Cohen, or rather the Steven and Alexandra Cohen Collection, lent the multimillion-dollar bear — its yellow counterpart was auctioned off for $6.8 million — to the University. The former Brown trustee rose to fortune at the helm of the eponymous hedge fund SAC (Steven A. Cohen) Capital. In 2011, the Security and Exchange Commission accused Cohen’s firm of insider trading. One of his employees, Mathew Martoma, was found guilty and sentenced to nine years in prison. The hedge fund was fined a then-record $1.8 billion and pleaded guilty to criminal fraud. Cohen was given a lifetime ban on trading other people’s money, but after appeal the ban was shortened to last only until 2018. He opened a so-called family office, Point72 Asset Management, to trade his tremendous personal fortune. Point72 now has over 800 employees.
The University’s handling of the Cohen controversy was shameful.
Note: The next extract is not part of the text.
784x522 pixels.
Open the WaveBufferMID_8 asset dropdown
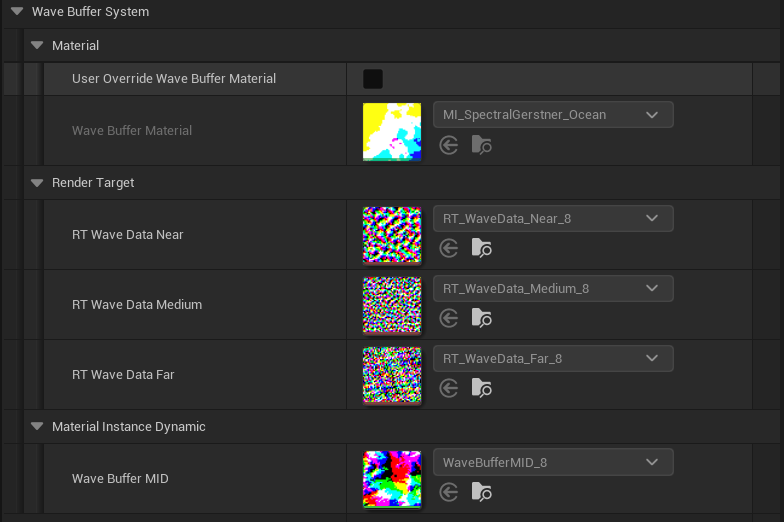click(x=553, y=463)
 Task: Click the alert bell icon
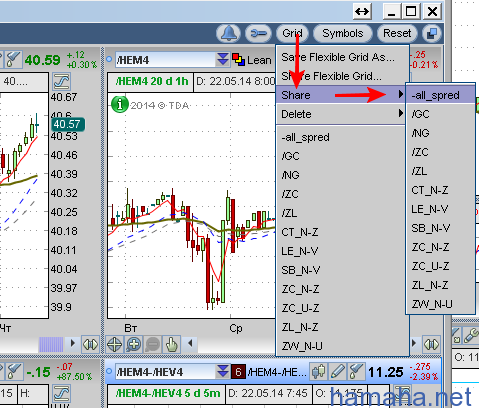point(229,33)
In 2013, as SAC was about to close its doors and submit to the billion dollar fine, Brown stood by its man. Though U.S. Attorney Preet Bharara alleged that SAC had fostered a “culture of corporate corruption,” the University never held a public discussion on Cohen’s status as a trustee. “University administrators have been nearly silent about how, if at all, his legal woes might affect his status on the Corporation,” The Herald reported in 2013. “Steve Cohen is a valued and involved trustee of Brown, and the University has been strengthened by his engagement. There has been no pressure on Steve — or the Corporation — for him to leave his seat,” then-Chancellor Thomas Tisch ’76 P’17 told The Herald at the time. Last year, The Herald reported that Tisch had taken a position on the advisory board of “Steve’s” Point72. Throughout the incident, Brown never confronted the plain fact that its trustee and favored donor had gotten rich off of illegal trades. I don’t mean to imply that Tisch, son of the former owner of CBS, was bribed or anything like that. That would be nonsense. Rather, the relationship illuminates the worrying coziness between the University and the unimaginably rich.
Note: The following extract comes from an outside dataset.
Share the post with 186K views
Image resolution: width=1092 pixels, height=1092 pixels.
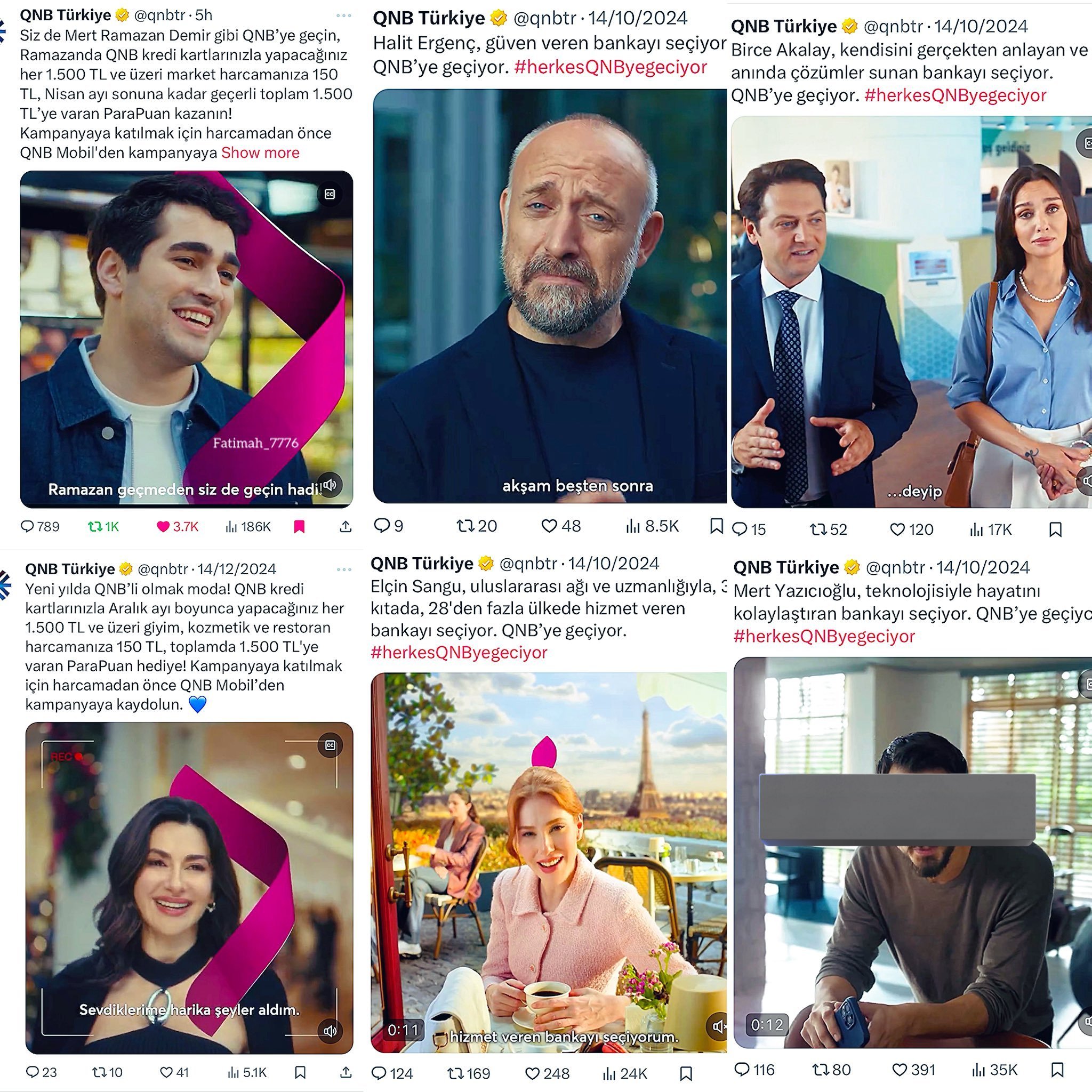tap(346, 527)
The installation of “Untitled (Lamp/Bear)” erected a monument to Cohen’s ego and influence. While Cohen sat on the Corporation, his sway was strong but little seen. Now, his influence has an ursine face. The ugly bear is a constant reminder of how the University behaved when faced with a conflict between its values and its wallet. While the loan was cast as a generous donation, I can’t help but wonder what else the millions of dollars might have done for Brown. How do 20 or more full-ride scholarships sound? As Cohen must be aware as a former trustee, Brown faces bigger problems than a dearth of sculpture. Of course, the loan might not be a donation at all. If the Cohen Collection retains ownership, then Simmons Quad might just be free storage while Cohen waits for the investment to appreciate.
To be clear, the fact that I find the statue to be ugly and creepy is irrelevant. Public art should be provocative, not necessarily pretty. I am no modern art expert and am not qualified to critique the piece itself. What I am is a member of the Brown community, qualified to critique the University’s values and its use of public space.
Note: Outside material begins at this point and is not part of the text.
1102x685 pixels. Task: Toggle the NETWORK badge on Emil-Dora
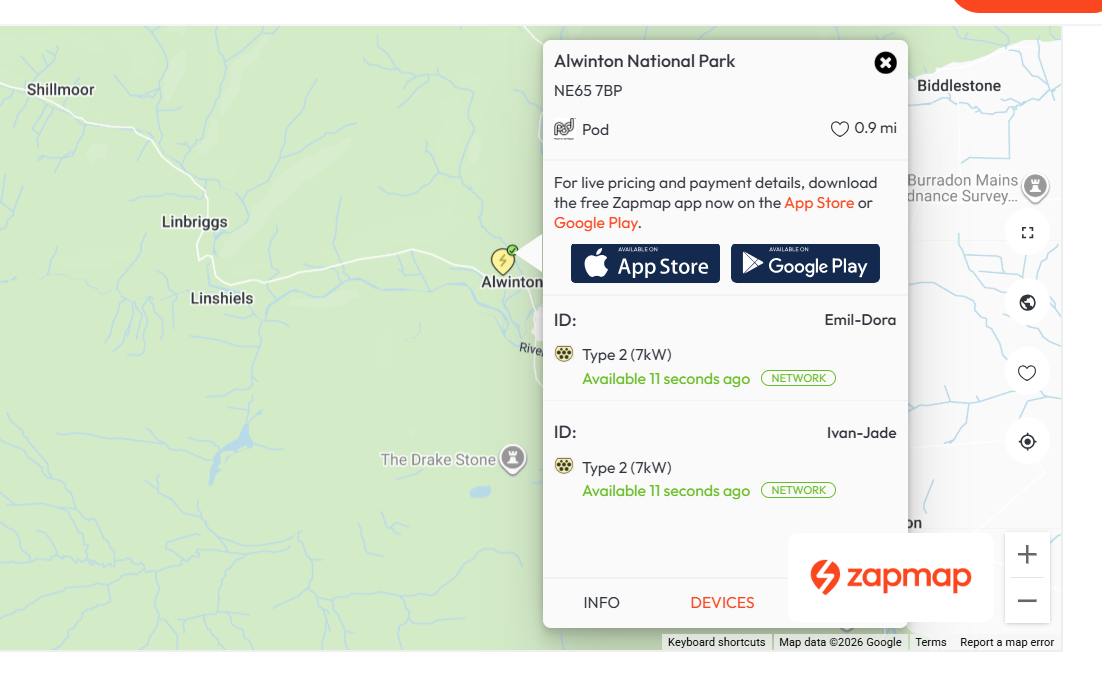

Now that “Untitled (Lamp/Bear)” is installed, it should remain in place. Removing the artwork carries a harsher connotation than declining the gift in the first place. Instead, I’d focus on the plaque commemorating Cohen’s donation. Let’s make it bigger. Way bigger. The piece should be accompanied by a huge, unmissable sign broadcasting Steve Cohen’s name. The provenance of the statue and the moral compromise it represents should be made as obnoxious and confrontational as the blue bear itself. Moreover, it should prompt us to consider Brown’s reliance on and deference to the uber-rich.
The SAC Capital legal saga reached a sad conclusion. What Steve Cohen wants, he gets. The trader escaped without an admission of wrongdoing and will be back to investing other people’s money in a few short years. The Lamp/Bear story has a similar moral. What Steve Cohen wants for us, we get.